Dataset records
_ _ _

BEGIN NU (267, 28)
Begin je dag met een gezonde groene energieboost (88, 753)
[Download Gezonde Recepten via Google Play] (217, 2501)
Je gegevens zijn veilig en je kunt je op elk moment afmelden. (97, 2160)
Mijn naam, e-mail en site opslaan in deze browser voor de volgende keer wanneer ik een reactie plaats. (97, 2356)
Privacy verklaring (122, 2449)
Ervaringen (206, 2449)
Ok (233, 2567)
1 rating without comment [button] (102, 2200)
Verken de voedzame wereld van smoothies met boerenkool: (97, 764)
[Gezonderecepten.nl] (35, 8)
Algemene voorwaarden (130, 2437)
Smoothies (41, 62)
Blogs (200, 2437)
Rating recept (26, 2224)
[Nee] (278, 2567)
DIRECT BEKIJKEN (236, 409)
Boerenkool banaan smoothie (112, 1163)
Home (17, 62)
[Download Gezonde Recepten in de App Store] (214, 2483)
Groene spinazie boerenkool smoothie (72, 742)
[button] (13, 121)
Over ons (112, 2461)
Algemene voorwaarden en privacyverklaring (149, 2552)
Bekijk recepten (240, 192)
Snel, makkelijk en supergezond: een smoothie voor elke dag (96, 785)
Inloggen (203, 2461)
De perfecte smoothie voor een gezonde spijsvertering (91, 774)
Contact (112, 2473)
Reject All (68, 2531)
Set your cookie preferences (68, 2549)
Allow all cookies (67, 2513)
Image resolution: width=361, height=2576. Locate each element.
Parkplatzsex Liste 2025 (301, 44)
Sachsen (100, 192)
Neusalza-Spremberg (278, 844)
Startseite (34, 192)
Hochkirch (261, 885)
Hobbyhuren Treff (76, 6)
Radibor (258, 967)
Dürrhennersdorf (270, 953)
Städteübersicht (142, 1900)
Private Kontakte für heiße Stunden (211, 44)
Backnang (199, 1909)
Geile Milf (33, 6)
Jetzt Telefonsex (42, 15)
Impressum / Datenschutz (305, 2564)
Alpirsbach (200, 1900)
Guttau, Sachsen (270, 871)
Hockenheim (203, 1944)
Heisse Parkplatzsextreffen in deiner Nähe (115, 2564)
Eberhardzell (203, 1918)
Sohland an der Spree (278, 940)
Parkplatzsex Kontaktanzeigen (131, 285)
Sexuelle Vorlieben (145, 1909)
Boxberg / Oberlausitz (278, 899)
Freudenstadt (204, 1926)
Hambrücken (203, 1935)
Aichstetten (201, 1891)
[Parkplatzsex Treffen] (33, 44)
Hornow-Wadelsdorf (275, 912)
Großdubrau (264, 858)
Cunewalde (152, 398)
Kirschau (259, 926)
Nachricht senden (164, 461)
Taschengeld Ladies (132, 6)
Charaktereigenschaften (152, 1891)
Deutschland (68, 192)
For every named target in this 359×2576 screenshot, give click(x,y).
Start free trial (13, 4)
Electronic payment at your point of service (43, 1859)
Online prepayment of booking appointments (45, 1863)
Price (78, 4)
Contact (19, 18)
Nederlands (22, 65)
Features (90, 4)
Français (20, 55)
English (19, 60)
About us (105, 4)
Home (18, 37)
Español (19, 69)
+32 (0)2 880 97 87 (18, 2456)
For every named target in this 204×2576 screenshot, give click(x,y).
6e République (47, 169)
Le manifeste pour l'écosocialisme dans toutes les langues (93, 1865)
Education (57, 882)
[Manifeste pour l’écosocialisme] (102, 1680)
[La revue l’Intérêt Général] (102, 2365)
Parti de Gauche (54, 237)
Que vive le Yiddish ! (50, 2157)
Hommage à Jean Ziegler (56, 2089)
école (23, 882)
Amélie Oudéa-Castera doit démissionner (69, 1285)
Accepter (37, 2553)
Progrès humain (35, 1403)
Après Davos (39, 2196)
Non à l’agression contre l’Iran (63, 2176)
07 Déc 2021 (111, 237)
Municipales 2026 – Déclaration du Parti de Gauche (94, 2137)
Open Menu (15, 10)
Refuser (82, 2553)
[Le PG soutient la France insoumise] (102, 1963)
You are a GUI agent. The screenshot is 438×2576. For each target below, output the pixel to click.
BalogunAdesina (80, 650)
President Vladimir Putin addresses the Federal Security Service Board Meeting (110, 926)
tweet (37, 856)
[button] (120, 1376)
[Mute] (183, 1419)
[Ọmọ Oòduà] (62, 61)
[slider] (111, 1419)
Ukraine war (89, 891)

_ _ _

Try it: Your task is to transcribe exactly the lines from the one with "école (23, 882)" through the end of the data, both included, and nothing besides.

Task result:
école (23, 882)
Amélie Oudéa-Castera doit démissionner (69, 1285)
Accepter (37, 2553)
Progrès humain (35, 1403)
Après Davos (39, 2196)
Non à l’agression contre l’Iran (63, 2176)
07 Déc 2021 (111, 237)
Municipales 2026 – Déclaration du Parti de Gauche (94, 2137)
Open Menu (15, 10)
Refuser (82, 2553)
[Le PG soutient la France insoumise] (102, 1963)
You are a GUI agent. The screenshot is 438×2576. For each target below, output the pixel to click.
BalogunAdesina (80, 650)
President Vladimir Putin addresses the Federal Security Service Board Meeting (110, 926)
tweet (37, 856)
[button] (120, 1376)
[Mute] (183, 1419)
[Ọmọ Oòduà] (62, 61)
[slider] (111, 1419)
Ukraine war (89, 891)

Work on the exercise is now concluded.